Effects of increasing or decreasing expression of TF (A) and hsp generally or GroEL/ES (B) on cell viability at 4°C. (A) TF-overproducing strain was grown until mid-log phase at 37°C in LB medium supplemented with arabinose which increased TF content from 3- to 10-fold (depending on the experiment). The TF-deficient cells were grown in the presence of glucose which reduced TF content 10-fold, as described (3, 10). In each case, wild-type controls were grown under similar conditions. The cultures were diluted with LB medium, and equal amounts of cells from each were plated on the Petri dishes containing arabinose or glucose, respectively.

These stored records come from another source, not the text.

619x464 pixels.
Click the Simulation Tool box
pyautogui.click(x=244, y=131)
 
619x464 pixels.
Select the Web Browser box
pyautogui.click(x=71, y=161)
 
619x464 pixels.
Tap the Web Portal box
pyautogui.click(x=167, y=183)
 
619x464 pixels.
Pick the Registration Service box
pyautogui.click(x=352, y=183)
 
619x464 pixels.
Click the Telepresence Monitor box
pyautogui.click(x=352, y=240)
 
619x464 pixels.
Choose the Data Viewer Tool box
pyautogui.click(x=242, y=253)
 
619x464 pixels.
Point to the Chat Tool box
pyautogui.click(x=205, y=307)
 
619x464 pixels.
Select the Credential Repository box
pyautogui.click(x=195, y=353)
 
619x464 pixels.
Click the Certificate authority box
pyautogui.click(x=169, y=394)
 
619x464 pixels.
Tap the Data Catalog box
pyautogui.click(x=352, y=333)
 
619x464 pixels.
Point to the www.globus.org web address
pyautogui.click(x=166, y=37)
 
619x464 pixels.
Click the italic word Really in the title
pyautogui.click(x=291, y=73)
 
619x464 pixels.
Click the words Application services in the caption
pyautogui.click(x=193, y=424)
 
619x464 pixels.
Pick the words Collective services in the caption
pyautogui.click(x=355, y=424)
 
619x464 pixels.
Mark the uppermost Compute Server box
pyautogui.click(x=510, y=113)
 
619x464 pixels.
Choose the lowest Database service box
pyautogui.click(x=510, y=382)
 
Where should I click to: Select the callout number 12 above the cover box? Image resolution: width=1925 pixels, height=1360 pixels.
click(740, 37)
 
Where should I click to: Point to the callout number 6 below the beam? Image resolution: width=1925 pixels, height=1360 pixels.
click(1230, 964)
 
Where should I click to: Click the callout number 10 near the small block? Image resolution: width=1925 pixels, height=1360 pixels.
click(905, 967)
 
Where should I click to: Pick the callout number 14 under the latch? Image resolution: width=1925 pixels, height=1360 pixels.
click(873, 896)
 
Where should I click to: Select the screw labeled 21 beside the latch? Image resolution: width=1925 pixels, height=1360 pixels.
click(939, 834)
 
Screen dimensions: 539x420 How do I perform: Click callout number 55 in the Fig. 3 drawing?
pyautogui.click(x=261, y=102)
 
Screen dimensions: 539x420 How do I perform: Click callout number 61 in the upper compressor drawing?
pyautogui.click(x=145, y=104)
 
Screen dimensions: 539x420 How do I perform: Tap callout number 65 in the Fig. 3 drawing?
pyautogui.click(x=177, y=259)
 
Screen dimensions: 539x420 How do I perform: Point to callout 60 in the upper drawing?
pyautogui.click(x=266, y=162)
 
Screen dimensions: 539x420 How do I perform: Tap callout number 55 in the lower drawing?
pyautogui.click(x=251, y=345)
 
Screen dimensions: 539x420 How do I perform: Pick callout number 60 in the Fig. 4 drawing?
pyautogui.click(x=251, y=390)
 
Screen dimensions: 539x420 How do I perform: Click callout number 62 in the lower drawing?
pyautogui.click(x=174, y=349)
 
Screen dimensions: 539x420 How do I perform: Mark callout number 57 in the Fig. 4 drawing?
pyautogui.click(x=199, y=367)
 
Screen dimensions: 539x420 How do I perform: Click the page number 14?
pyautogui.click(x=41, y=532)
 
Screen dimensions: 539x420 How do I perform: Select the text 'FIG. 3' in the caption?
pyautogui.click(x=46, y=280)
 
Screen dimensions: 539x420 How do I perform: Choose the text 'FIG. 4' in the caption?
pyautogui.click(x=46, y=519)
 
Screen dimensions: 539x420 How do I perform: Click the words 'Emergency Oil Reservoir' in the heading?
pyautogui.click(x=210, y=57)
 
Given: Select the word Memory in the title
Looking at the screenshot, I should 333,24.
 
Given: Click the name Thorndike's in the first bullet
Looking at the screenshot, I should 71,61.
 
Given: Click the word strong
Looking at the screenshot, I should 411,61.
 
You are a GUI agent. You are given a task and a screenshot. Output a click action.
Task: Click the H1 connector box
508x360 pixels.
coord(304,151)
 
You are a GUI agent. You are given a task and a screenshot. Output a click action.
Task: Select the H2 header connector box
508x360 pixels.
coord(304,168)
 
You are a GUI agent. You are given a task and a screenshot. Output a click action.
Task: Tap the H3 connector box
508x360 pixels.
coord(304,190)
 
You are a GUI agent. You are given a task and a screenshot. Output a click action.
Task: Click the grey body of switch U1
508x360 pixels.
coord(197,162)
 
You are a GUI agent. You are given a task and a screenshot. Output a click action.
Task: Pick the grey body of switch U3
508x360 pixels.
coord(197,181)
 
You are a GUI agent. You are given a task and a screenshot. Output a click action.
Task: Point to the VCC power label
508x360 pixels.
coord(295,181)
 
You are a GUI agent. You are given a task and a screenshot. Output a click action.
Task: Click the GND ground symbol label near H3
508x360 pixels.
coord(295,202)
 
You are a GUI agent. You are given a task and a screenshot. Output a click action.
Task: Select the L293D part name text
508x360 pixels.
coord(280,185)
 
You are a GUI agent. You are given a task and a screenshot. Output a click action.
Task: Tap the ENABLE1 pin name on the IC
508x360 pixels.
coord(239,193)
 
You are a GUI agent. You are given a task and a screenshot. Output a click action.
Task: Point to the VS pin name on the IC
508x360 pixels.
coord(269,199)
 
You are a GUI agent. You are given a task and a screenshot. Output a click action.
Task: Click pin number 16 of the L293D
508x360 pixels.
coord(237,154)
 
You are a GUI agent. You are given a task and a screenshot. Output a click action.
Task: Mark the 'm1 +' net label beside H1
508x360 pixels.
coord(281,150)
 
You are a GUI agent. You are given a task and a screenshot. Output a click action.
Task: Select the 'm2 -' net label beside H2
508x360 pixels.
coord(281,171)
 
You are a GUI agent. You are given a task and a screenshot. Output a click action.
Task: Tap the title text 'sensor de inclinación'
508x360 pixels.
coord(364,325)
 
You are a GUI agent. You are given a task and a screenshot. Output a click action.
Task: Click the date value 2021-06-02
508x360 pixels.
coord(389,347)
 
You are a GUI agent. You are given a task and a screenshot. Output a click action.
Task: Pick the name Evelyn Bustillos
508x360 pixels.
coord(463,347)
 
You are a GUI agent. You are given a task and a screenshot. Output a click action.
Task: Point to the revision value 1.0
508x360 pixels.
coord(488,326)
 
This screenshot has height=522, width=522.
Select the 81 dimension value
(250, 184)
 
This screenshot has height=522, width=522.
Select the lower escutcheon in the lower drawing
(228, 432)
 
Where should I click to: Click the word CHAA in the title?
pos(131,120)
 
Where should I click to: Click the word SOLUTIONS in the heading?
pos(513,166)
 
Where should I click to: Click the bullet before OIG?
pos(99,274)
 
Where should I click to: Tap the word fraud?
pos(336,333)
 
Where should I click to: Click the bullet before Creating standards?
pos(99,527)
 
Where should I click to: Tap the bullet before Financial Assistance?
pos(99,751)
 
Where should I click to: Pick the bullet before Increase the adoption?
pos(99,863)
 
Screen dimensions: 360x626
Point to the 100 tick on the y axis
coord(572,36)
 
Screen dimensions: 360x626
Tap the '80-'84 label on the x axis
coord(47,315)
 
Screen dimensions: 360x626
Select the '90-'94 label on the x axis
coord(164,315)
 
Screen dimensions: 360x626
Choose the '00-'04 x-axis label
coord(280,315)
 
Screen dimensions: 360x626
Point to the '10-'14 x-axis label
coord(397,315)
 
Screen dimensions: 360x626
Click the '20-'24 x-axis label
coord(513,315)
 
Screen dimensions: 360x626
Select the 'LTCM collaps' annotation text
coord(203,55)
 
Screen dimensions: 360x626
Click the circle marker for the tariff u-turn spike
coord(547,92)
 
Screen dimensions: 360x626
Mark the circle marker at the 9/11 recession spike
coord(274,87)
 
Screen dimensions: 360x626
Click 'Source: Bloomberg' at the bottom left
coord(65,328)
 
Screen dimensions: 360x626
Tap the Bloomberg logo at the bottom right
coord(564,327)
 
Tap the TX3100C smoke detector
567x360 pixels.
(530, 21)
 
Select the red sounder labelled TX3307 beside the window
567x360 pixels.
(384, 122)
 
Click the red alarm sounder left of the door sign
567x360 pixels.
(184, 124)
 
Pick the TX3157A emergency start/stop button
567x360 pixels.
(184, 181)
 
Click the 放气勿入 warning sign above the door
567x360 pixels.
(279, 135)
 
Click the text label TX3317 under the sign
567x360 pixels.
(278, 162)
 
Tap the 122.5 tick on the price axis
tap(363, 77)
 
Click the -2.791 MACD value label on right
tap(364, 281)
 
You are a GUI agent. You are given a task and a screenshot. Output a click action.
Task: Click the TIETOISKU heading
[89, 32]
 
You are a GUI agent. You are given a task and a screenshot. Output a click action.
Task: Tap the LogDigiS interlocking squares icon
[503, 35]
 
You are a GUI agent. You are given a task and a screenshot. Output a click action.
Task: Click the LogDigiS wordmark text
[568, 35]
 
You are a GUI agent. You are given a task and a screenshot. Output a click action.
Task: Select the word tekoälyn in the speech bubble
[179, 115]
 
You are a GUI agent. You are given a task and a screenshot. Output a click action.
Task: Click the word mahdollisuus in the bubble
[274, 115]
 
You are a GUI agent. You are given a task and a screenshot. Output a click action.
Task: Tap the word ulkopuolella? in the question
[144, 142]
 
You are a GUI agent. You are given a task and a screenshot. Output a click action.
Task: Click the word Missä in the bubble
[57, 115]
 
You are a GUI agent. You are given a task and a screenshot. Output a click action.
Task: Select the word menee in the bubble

The plates were stored at 4°C, and after different times, the number of colonies that survived were measured by transferring the plates to 37°C. Very similar results were obtained when the liquid cultures were stored at 4°C, at different times plated on the Petri dishes, and the colonies that grew at 37°C were counted. (B) To increase cellular content of heat-shock proteins, wild-type cells carrying pUHE211–1 plasmid containing hsp-specific subunit of RNA polymerase, σ32, under the control of lac promoter (kindly provided by B. Bukau, University of Heidelberg), were grown to mid-log phase in LB at 37°C. Then the culture was divided into two parts. Isopropyl β-d-thiogalactoside (IPTG; 1 mM) was added to one of them, and both cultures were incubated for 0.25–1 hr at 37°C which resulted in a 3- to 10-fold increase in hsp content (depending on the experiment). To study the effects of overproducing GroEL/ES, similar experiments were carried out with cells carrying the groES/EL operon on a plasmid (pDK84, kindly provided by M. Snavely, Amgen Biologicals) under the control of the lac promoter. The effect of hsp overproduction on cold survival was studied as described in A.